In December, Starboard Value LP nominated six director candidates for four available slots on Rogers Corp.’s (ROG) 10-person board — three outside candidates and three of the activist fund’s principals.
The Jeff Smith-led investor planned to cut back its slate to four nominees had the contest gone the distance, but in February it reached a settlement that canceled the election and replaced two incumbents with new directors.
Even so, Starboard’s overnomination is part of a broader director election strategy employed by a wide variety of activist funds seeking to maintain maximum flexibility as they face a barrage of tougher advance notice bylaw provisions seeking to complicate, or discourage, their boardroom battles. Universal proxy card director candidate reporting rules that took effect in September are also raising issues for activists and pushing dissidents to overnominate.
Other activist tactics include nominations made behind closed doors, hiding the exact names of nominees in hopes of reaching a consensual resolution before a vote and nominating alternate or placeholder director candidates.
“The increased abuse of advance notice bylaw provisions to try to invalidate an activist’s nomination is leading many of my clients to be more strategic in how and when to nominate,” said Olshan Frome Wolosky LLP partner Elizabeth Gonzalez-Sussman, an adviser to activists.
Of the tactics being employed by insurgents to optimize their chances of winning board seats amid the current climate, overnominating is one of the most popular.
“We want a show of force,” Gonzalez-Sussman said. “These nomination deadlines can come up months in advance of annual meetings, so having more nominees provides flexibility, as some potential directors might obtain operating roles that disqualify them, or they need to quit the slate because of personal or professional reasons in the interim.”
Activists will overnominate to demonstrate that their nominees bring a broad range of skillsets to the company but may also do so to ensure enough nominees are available at the time of election, which is often months away. More candidates, too, may be useful if companies put pressure on activist-backed nominees, driving them to step down or quit.
New rules for proxy contests may also be encouraging activists to overnominate. Universal proxy card regulations that became effective in September require dissidents to provide notice to the company of their intent to nominate directors 60 days before the anniversary of the previous year’s annual meeting, while companies need to provide the names of their candidates 50 days ahead of the same anniversary.
As a result companies may make changes to their boards after the activist is required to submit its candidates, Gonzalez-Sussman said.
“The activist may not have the benefit of knowing what the company’s final slate will be until after it submits its candidates,” she said. “Activists overnominate so they can run the best candidates versus the final company slate.”
More dissident director candidates with a wider range of skillsets could be useful to ensure that the insurgent has the best final dissident slate to compete with the company’s final incumbent board.
Activists may also overnominate in case the board decides to expand the size of the class up for election after the nomination deadline but before the proxies are finalized, added David Hunker, shareholder activism defense leader at Ernst & Young LLP.
“I have seen activists overnominate and then pare down their slate,” he said. “These things will get litigated if they go all the way to a vote, but we’re not there yet.
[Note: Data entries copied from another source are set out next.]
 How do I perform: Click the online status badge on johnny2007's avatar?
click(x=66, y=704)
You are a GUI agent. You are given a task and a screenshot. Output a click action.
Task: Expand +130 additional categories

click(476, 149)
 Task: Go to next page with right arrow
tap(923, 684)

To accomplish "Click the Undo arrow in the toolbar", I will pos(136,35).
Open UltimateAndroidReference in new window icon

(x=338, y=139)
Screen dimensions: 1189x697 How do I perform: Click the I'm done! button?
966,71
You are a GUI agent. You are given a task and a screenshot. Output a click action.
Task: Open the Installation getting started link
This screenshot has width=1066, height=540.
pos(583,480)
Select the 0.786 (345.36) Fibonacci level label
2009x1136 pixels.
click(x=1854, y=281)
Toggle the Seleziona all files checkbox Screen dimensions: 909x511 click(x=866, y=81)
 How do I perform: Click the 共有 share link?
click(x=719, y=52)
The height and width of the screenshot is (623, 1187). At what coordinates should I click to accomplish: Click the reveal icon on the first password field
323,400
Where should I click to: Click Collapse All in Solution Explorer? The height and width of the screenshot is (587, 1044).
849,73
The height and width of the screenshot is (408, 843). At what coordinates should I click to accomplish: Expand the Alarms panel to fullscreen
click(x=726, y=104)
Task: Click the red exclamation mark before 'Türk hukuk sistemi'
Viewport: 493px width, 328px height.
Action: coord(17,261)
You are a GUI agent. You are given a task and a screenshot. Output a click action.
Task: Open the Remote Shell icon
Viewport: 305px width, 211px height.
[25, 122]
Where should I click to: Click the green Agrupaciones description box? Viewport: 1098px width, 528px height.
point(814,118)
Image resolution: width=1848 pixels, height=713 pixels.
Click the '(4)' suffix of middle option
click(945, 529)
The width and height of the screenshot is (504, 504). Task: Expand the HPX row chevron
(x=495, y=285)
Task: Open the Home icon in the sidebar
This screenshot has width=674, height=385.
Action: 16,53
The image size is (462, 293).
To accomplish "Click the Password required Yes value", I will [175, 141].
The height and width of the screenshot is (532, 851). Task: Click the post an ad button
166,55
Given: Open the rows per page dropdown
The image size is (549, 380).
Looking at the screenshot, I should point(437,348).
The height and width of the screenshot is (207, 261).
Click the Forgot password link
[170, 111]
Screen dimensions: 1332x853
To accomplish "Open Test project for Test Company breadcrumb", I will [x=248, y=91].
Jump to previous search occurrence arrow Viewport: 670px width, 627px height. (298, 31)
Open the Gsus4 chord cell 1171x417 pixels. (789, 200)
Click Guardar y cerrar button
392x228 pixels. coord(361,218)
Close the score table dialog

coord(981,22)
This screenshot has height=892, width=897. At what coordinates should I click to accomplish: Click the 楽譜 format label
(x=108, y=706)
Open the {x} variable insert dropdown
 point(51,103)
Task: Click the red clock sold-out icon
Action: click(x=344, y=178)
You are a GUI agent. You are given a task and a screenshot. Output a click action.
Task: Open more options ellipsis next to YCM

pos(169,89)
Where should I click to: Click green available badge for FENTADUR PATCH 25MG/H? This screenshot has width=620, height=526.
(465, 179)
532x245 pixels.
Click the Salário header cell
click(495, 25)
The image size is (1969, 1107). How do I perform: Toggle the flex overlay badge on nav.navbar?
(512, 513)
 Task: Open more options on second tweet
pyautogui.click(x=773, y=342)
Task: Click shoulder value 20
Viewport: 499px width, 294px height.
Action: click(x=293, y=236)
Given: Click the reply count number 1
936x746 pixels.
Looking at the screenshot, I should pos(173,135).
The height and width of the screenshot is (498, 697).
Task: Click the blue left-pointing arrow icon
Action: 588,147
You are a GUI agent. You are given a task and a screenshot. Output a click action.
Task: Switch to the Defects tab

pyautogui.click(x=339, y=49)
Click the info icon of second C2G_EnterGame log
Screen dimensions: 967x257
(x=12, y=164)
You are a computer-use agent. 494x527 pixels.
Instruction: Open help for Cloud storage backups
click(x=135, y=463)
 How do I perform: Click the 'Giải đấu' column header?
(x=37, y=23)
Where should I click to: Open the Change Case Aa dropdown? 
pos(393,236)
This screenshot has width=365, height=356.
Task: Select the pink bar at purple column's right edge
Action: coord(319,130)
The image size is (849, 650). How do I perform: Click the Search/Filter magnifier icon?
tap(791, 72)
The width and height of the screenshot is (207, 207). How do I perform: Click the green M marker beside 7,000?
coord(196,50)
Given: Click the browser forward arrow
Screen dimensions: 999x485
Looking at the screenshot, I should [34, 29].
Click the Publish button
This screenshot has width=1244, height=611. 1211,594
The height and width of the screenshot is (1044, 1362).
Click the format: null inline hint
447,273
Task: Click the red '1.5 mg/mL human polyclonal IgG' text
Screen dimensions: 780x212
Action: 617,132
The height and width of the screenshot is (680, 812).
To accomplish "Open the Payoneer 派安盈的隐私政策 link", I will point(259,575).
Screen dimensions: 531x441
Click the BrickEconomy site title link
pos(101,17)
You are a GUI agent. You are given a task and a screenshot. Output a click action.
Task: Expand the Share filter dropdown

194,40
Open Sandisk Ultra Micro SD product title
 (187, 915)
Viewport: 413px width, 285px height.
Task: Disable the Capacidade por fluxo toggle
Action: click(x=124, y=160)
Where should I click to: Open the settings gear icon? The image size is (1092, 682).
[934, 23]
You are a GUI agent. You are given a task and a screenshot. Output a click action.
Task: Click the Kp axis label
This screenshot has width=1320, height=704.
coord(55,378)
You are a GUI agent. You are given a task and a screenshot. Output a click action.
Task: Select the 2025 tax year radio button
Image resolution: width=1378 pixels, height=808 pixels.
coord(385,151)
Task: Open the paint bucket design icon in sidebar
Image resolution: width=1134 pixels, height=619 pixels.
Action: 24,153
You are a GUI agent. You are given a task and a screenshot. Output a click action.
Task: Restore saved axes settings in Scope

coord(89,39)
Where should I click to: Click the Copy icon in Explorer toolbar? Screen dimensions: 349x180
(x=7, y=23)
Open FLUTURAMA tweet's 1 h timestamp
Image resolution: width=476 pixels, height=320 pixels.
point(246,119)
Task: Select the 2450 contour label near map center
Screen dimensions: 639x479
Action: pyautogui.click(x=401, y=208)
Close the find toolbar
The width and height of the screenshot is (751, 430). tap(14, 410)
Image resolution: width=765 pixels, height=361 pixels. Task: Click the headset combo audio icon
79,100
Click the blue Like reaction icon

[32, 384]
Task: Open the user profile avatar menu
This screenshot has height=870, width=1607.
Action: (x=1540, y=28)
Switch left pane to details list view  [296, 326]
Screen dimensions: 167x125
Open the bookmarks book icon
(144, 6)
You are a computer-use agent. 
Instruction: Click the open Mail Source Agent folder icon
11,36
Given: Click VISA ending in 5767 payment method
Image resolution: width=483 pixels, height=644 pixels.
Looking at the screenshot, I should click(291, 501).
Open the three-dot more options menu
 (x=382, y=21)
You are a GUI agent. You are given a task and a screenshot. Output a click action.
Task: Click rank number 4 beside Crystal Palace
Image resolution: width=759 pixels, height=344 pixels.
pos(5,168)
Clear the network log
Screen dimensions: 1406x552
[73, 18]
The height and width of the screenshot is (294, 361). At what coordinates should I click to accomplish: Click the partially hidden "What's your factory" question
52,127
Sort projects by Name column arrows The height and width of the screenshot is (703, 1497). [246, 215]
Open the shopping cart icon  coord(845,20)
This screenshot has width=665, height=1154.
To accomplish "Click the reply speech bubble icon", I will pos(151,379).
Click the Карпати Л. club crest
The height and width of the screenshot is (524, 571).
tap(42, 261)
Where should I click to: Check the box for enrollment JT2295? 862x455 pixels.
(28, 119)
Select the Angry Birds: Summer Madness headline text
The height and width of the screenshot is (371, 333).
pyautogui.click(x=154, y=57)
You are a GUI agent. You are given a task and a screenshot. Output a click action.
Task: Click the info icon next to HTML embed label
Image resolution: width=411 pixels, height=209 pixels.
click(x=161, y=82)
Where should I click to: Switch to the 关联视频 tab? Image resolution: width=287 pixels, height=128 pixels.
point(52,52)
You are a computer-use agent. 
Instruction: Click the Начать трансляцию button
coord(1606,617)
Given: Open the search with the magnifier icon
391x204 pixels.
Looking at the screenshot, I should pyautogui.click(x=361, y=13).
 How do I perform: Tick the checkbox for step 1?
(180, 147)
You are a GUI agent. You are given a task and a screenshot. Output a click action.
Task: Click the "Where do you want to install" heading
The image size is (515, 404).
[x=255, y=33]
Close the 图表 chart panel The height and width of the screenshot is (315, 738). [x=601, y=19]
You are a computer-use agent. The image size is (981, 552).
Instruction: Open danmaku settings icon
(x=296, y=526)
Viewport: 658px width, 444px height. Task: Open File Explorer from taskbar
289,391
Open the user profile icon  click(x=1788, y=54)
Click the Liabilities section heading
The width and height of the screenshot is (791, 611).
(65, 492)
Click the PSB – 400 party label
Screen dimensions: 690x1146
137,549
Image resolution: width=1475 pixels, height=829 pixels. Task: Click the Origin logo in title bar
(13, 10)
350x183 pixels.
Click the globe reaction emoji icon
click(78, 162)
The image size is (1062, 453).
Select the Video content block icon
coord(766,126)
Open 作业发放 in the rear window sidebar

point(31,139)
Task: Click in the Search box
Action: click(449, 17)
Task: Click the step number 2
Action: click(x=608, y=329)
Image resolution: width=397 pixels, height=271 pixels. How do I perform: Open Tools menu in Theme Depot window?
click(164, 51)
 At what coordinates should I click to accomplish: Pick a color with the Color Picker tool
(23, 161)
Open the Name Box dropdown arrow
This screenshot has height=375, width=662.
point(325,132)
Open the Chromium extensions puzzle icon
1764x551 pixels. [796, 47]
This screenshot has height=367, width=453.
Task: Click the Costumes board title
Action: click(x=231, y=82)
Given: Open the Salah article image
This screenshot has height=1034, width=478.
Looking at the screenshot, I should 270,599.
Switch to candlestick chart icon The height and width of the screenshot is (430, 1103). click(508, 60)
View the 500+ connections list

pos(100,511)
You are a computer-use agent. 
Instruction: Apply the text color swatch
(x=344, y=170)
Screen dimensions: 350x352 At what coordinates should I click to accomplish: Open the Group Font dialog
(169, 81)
There are differing opinions about whether or not these things are allowed, but it is a novel strategy on the activist’s part.”
The Securities and Exchange Commission issued guidance in 2022 noting that activists can still nominate more candidates than there are seats available, but they have to identify which candidates are their core nominees and which are alternates.
For example, after Freshpet temporarily reduced the size of its slate up for election at its 2023 meeting from four candidates to three, activist Jana Partners LLC adjusted its slate to include three core nominees and an alternate. In addition, Trian Fund Management co-founder Nelson Peltz nominated himself earlier this year to Walt Disney Co.’s (DIS) board, and he offered his son, Matthew Peltz, as an alternate, though he canceled his effort in February.